Simulating time with Futures 0.3

#1

Hi, I am writing asynchronous code with Futures 0.3 that requires to respond to the passage of time. For example, keep-alive messages needs to be sent to a remote host if no messages were sent for a while.
I have a problem simulating the passage of time in some of my tests with my chosen design. This problem is described below.

I chose the following design to handle time: An incoming stream of ticks: Stream<Item=TimerTick>.
A tick happens every constant amount of time (For example, one second). A task that needs to be time sensitive is given an incoming stream of ticks as argument. By responding to incoming TimerTick-s the task can respond to the passage of time.

For most unit tests this approach was very easy to deal with.
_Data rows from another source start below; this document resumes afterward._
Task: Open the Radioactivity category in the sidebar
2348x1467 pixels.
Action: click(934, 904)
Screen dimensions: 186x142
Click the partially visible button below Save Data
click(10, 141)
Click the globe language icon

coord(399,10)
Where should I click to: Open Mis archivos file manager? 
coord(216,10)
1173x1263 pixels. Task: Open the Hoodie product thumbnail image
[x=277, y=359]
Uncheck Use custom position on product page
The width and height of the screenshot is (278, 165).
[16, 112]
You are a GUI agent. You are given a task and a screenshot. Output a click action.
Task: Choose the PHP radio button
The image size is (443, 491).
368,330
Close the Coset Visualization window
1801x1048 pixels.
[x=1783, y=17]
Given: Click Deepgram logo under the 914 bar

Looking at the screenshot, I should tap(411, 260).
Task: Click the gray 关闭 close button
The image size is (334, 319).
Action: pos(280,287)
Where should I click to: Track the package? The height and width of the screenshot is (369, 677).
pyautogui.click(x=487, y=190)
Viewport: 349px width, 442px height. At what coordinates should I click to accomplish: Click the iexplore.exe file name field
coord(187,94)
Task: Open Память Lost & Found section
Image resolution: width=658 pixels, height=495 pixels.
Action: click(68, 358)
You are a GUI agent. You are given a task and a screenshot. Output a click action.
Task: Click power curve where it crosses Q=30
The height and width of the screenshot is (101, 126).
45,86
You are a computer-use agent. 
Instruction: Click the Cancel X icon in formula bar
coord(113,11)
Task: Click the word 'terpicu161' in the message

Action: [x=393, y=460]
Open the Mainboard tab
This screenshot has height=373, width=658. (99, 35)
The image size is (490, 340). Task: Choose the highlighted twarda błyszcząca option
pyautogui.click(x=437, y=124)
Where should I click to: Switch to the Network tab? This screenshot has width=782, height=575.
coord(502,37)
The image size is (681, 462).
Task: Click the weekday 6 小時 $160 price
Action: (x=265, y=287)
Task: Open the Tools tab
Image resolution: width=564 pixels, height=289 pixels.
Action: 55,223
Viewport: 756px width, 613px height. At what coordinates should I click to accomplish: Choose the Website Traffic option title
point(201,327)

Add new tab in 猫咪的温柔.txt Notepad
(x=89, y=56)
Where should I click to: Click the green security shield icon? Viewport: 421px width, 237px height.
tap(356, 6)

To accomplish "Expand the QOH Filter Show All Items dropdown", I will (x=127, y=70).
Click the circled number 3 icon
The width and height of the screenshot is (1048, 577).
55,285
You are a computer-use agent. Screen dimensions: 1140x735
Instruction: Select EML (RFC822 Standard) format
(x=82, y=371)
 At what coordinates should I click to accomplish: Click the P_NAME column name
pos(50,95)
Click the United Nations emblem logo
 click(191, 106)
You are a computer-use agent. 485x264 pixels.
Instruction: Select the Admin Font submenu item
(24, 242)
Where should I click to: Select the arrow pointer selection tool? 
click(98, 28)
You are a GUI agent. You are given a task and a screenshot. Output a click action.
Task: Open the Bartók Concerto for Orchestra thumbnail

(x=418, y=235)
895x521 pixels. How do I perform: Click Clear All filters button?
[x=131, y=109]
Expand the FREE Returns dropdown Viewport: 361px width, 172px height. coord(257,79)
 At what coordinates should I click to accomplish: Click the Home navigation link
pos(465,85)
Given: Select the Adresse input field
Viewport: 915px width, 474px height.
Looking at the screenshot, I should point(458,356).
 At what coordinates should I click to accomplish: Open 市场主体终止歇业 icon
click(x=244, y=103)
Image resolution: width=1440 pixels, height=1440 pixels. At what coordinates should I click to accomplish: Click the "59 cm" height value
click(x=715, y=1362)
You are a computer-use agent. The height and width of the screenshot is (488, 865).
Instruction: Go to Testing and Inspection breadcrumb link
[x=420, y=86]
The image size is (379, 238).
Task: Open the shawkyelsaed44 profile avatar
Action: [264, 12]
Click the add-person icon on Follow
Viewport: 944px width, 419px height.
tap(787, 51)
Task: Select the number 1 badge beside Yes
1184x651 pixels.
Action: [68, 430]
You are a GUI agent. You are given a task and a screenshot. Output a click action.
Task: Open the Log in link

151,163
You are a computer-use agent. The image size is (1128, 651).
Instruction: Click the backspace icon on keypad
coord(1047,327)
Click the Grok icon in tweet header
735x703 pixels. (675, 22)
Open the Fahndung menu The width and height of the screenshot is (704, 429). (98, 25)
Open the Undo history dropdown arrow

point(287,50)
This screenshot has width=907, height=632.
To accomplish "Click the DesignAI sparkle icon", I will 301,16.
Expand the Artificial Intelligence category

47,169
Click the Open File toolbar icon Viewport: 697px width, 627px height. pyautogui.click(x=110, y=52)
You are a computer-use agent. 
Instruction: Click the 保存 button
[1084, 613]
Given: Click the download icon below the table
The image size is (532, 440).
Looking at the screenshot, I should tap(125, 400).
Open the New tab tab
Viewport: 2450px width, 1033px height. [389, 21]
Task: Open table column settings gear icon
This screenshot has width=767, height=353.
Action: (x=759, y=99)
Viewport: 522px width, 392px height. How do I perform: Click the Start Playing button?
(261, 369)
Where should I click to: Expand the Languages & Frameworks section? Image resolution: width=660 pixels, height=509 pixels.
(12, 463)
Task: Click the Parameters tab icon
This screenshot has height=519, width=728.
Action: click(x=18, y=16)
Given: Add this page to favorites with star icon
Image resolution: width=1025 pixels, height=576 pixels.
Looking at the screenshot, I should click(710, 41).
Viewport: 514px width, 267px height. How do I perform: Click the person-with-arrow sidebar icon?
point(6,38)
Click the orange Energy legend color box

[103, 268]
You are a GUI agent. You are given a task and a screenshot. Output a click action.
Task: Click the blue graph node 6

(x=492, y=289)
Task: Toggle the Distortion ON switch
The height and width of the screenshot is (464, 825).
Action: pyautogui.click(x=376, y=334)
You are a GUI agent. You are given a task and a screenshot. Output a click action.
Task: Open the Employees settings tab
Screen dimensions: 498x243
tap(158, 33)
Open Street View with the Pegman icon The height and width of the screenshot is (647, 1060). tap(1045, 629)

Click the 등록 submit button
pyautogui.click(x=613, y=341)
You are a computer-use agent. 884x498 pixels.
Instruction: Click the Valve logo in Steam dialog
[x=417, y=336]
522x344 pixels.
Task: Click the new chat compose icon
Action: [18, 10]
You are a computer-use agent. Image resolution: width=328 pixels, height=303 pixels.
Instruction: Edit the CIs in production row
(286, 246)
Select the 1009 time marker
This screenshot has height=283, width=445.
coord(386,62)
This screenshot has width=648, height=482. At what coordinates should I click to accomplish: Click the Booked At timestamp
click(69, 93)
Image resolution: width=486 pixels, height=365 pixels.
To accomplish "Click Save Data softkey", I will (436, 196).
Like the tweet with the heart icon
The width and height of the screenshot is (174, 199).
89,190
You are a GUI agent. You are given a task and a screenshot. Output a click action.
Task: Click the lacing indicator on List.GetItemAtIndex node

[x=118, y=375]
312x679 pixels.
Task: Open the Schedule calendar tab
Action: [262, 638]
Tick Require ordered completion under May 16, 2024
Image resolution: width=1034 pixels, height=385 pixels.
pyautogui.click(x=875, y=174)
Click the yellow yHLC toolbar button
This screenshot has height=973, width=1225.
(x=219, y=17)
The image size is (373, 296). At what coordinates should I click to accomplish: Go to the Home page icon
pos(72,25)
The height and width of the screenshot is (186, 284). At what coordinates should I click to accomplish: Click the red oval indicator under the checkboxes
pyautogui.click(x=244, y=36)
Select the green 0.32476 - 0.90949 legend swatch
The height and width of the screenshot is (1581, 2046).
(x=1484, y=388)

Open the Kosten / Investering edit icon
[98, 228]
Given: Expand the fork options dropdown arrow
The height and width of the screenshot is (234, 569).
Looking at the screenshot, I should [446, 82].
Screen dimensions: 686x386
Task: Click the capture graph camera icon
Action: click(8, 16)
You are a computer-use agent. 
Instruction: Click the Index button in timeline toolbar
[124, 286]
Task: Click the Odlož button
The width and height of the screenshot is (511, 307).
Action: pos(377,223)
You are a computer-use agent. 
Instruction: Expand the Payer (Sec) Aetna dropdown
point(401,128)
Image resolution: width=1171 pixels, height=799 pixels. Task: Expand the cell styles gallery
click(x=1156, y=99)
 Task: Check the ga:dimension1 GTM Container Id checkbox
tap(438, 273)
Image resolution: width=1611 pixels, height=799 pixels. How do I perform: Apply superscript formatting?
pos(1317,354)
I could advance time carefully tick by tick and expect certain thing to happen (For example, expect messages to be sent through certain mpsc channels when a timeout occurs). However, when writing large integration tests I have an issue.

Consider two operations that should be separated by a passage of some time. A naive approach would be something like this (Code taken from the offst project).

// Do first operation

// Wait for 0x100 time ticks:
for _ in 0 .. 0x100usize {
    await!(tick_sender.send(())).unwrap();

// Do second operation

In the code above: We created ahead of time some kind of time service which we can control manually by sending ticks through tick_sender (which is of type mpsc::Sender). There are many tasks that were spawned to a ThreadPool. Many of those tasks contain an incoming mpsc::Receiver of timer ticks.

The code written above for sending the ticks does not work very well in most cases. This is because the tasks that received the timer ticks were not given enough poll iterations to respond to the incoming timer ticks. In other words, this code doesn’t really simulate the passage of time, because the tasks did not finish what they usually finish in this amount of time.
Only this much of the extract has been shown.